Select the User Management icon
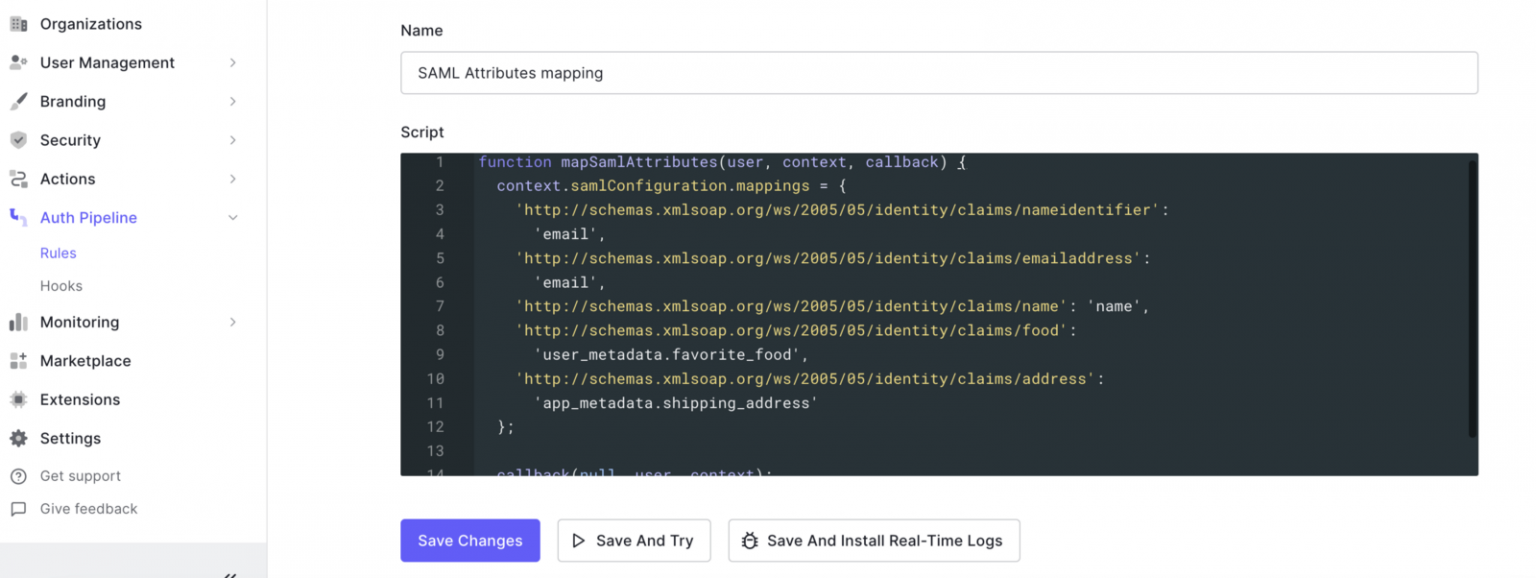The image size is (1536, 578). pyautogui.click(x=19, y=62)
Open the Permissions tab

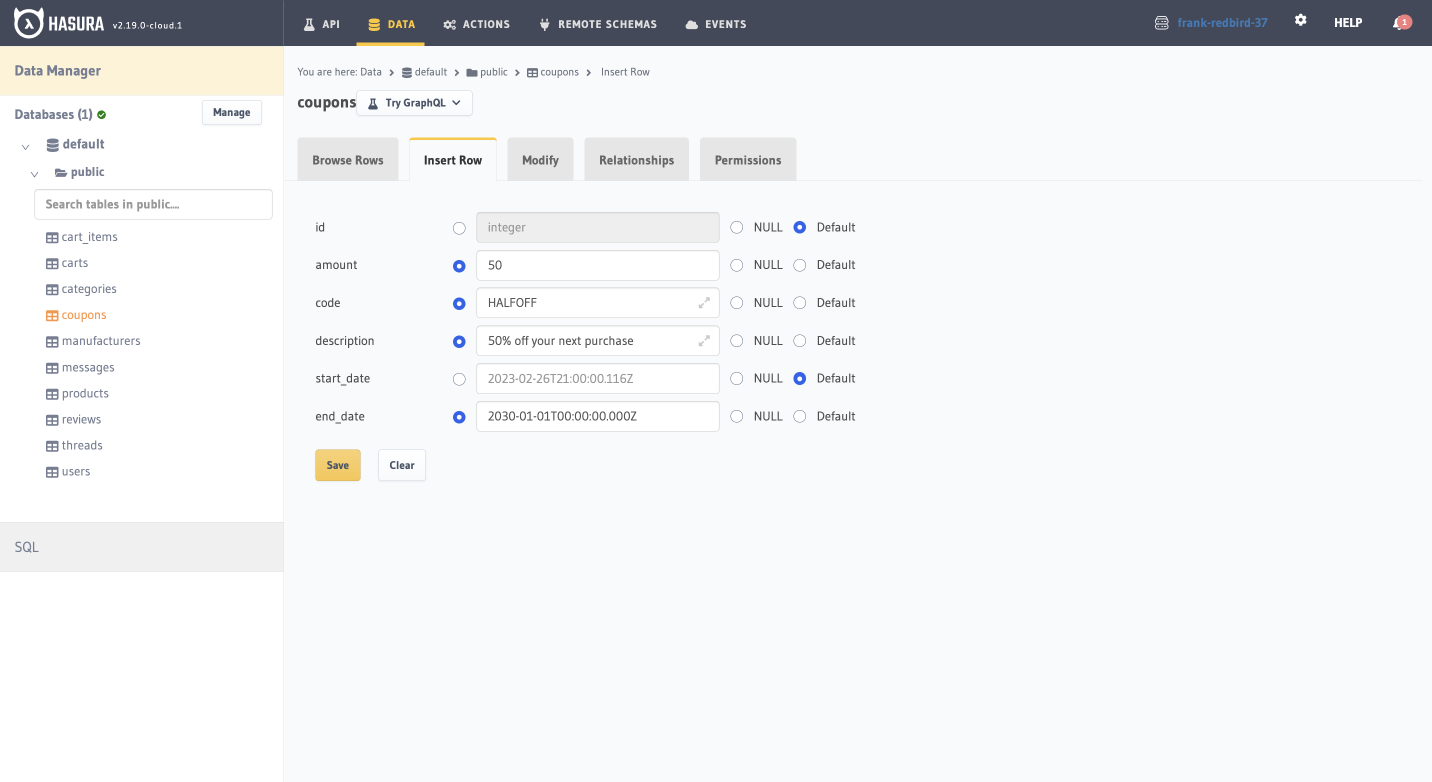click(x=747, y=159)
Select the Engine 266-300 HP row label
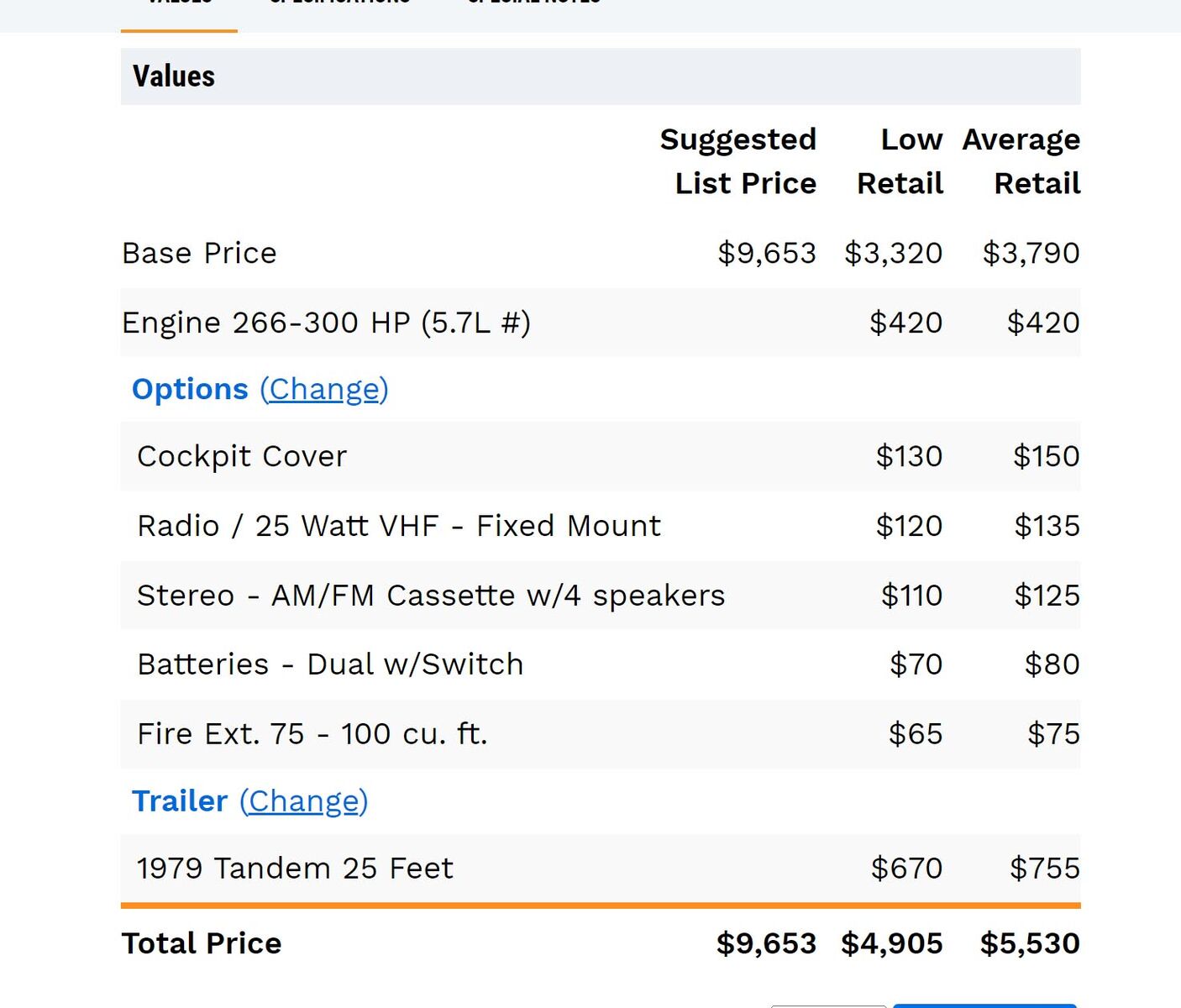The height and width of the screenshot is (1008, 1181). (x=326, y=323)
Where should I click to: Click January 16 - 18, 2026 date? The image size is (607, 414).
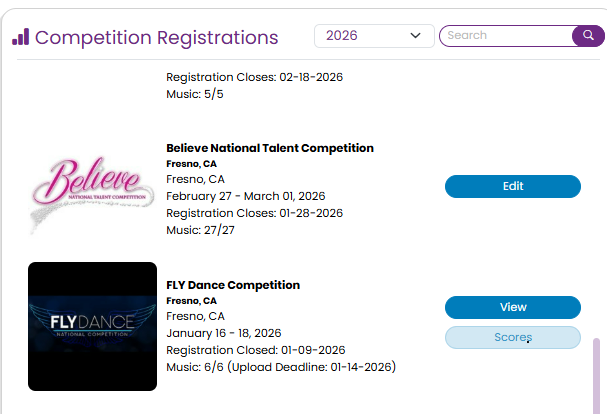pyautogui.click(x=223, y=333)
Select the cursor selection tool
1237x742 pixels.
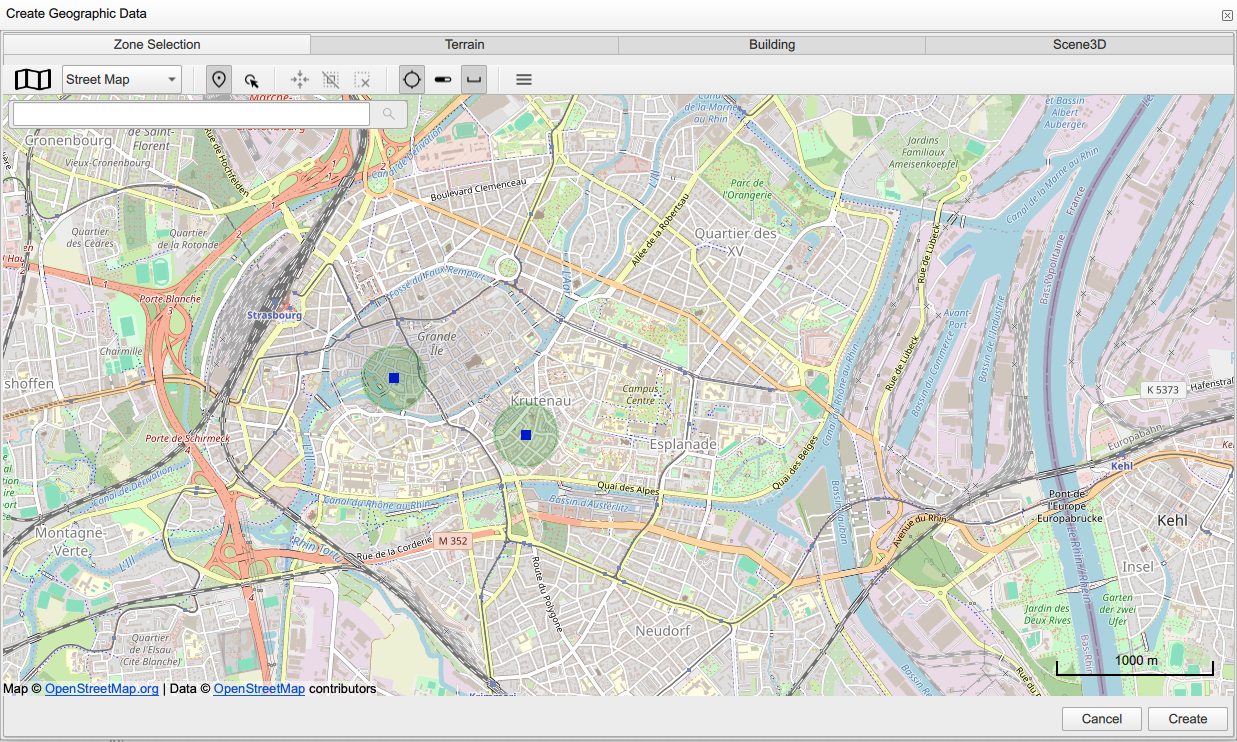pos(252,80)
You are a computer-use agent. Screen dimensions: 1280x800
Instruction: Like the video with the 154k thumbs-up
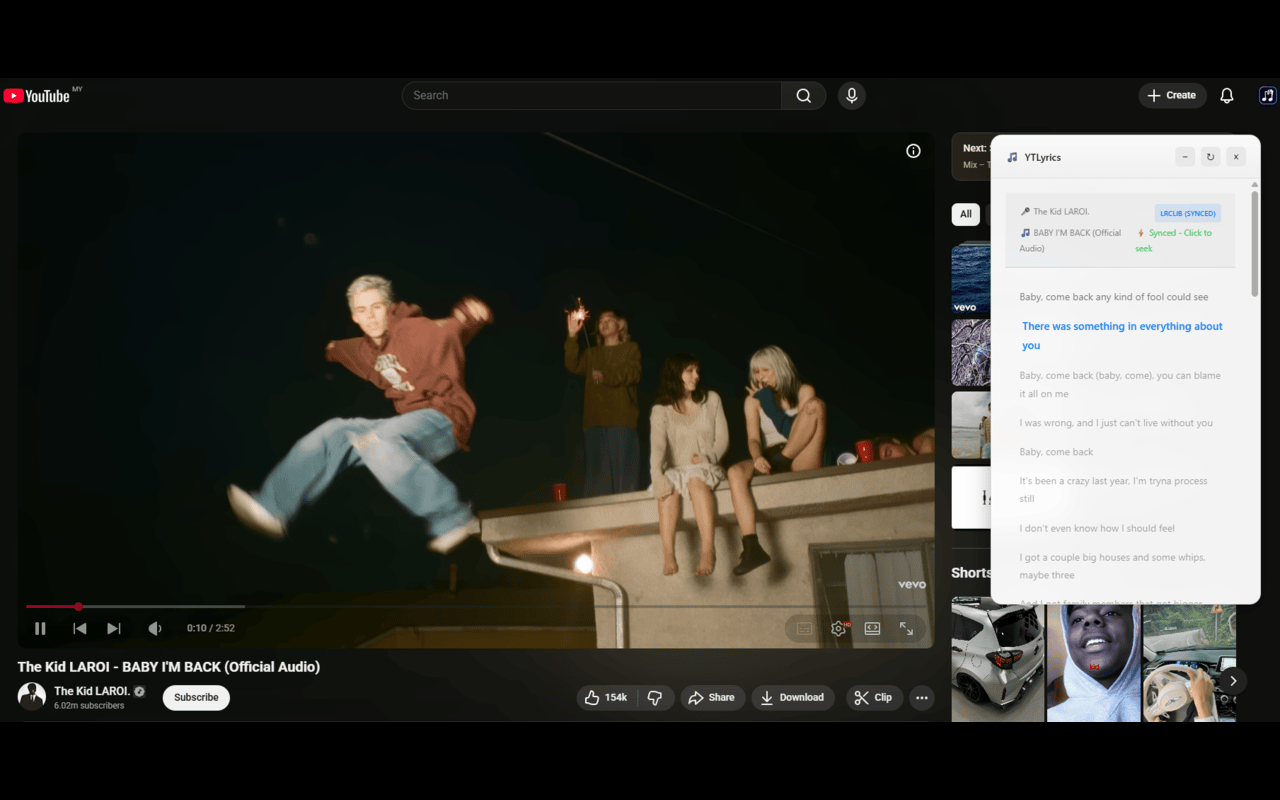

-*-

EXERCISE PROMPT
All text in the material above must be written out exactly; the images are to be skipped.

COMPLETED TASK
Select the User Management icon
The image size is (1536, 578). pyautogui.click(x=19, y=62)
Open the Permissions tab

click(x=747, y=159)
Select the Engine 266-300 HP row label
The height and width of the screenshot is (1008, 1181). (x=326, y=323)
Where should I click to: Click January 16 - 18, 2026 date? The image size is (607, 414).
pyautogui.click(x=223, y=333)
Select the cursor selection tool
1237x742 pixels.
pos(252,80)
You are a computer-use agent. Screen dimensions: 1280x800
Instruction: Like the video with the 154k thumbs-up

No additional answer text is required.